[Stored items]
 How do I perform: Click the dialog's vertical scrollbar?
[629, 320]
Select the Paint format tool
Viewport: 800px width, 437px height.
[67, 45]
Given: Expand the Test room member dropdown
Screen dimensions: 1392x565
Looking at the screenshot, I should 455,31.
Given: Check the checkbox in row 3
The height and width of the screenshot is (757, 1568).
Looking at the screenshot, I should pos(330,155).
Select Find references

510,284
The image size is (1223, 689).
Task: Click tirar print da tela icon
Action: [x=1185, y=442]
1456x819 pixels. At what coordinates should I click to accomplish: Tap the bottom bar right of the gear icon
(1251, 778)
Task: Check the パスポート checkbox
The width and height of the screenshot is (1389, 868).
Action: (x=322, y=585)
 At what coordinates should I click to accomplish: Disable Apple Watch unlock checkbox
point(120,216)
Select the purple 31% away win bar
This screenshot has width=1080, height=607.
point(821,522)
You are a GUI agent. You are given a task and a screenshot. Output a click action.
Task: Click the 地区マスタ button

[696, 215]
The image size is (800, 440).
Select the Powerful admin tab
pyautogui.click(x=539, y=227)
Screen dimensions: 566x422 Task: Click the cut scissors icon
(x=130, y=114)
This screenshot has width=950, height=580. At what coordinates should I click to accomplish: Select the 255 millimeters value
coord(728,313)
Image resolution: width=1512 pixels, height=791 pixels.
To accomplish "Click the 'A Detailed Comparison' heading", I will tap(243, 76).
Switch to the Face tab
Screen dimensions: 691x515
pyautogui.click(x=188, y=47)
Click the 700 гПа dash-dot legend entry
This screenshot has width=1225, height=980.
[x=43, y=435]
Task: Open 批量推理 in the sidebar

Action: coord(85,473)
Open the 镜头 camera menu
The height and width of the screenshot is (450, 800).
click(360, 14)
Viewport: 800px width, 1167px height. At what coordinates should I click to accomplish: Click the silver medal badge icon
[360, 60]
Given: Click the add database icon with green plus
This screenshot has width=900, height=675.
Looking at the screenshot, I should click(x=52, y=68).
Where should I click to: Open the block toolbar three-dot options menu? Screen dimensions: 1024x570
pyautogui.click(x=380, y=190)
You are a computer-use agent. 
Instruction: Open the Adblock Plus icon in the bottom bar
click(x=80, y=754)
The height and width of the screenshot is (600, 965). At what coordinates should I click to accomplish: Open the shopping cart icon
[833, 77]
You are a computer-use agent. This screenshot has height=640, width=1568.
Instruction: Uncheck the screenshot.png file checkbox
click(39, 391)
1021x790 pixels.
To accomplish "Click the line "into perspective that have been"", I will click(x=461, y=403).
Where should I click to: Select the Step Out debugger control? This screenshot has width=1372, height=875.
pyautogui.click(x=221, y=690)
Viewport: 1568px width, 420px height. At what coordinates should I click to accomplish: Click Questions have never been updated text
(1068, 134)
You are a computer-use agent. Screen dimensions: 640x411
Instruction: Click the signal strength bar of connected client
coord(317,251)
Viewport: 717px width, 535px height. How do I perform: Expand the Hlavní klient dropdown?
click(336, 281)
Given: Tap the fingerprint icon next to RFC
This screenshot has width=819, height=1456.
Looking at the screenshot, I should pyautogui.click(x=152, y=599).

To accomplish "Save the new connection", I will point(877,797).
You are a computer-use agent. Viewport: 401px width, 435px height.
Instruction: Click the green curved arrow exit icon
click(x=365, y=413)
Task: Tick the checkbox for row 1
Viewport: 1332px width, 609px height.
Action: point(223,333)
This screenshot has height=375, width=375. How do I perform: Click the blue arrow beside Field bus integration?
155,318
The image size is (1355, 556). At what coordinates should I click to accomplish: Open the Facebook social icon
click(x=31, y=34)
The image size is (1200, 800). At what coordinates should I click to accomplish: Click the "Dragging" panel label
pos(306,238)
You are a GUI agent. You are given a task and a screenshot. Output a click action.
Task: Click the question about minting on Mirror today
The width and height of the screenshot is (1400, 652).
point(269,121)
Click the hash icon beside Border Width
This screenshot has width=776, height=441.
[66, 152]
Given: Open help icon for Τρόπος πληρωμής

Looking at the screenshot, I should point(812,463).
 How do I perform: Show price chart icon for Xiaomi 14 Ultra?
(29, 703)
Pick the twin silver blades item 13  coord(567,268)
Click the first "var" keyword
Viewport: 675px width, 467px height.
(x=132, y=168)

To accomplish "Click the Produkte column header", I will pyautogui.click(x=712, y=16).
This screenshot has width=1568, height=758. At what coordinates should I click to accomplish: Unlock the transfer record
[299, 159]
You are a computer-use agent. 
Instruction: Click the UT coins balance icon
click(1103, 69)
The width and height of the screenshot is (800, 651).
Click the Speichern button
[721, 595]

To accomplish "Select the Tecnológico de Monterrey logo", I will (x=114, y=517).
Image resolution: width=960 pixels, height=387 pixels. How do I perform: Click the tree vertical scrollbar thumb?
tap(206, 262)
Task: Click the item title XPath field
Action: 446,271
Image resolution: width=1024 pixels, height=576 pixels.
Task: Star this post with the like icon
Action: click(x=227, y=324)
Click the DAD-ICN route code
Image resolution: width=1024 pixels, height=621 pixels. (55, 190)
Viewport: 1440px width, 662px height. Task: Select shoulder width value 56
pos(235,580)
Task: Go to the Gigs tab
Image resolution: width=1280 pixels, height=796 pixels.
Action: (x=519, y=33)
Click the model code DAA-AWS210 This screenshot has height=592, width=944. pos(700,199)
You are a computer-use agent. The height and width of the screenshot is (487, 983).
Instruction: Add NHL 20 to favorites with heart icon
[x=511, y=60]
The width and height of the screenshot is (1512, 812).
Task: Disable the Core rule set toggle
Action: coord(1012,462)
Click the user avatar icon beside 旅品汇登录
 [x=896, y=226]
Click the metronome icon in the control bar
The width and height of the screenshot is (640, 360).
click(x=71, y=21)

PROBLEM DESCRIPTION = Give the exact lines, and only those, from the line containing "Viewport: 800px width, 1167px" through the line containing "Given: Tap the fingerprint icon next to RFC" in the entries above.

YOUR RESPONSE =
Viewport: 800px width, 1167px height. At what coordinates should I click to accomplish: Click the silver medal badge icon
[360, 60]
Given: Click the add database icon with green plus
This screenshot has width=900, height=675.
Looking at the screenshot, I should click(x=52, y=68).
Where should I click to: Open the block toolbar three-dot options menu? Screen dimensions: 1024x570
pyautogui.click(x=380, y=190)
You are a computer-use agent. 
Instruction: Open the Adblock Plus icon in the bottom bar
click(x=80, y=754)
The height and width of the screenshot is (600, 965). At what coordinates should I click to accomplish: Open the shopping cart icon
[833, 77]
You are a computer-use agent. This screenshot has height=640, width=1568.
Instruction: Uncheck the screenshot.png file checkbox
click(39, 391)
1021x790 pixels.
To accomplish "Click the line "into perspective that have been"", I will click(x=461, y=403).
Where should I click to: Select the Step Out debugger control? This screenshot has width=1372, height=875.
pyautogui.click(x=221, y=690)
Viewport: 1568px width, 420px height. At what coordinates should I click to accomplish: Click Questions have never been updated text
(1068, 134)
You are a computer-use agent. Screen dimensions: 640x411
Instruction: Click the signal strength bar of connected client
coord(317,251)
Viewport: 717px width, 535px height. How do I perform: Expand the Hlavní klient dropdown?
click(336, 281)
Given: Tap the fingerprint icon next to RFC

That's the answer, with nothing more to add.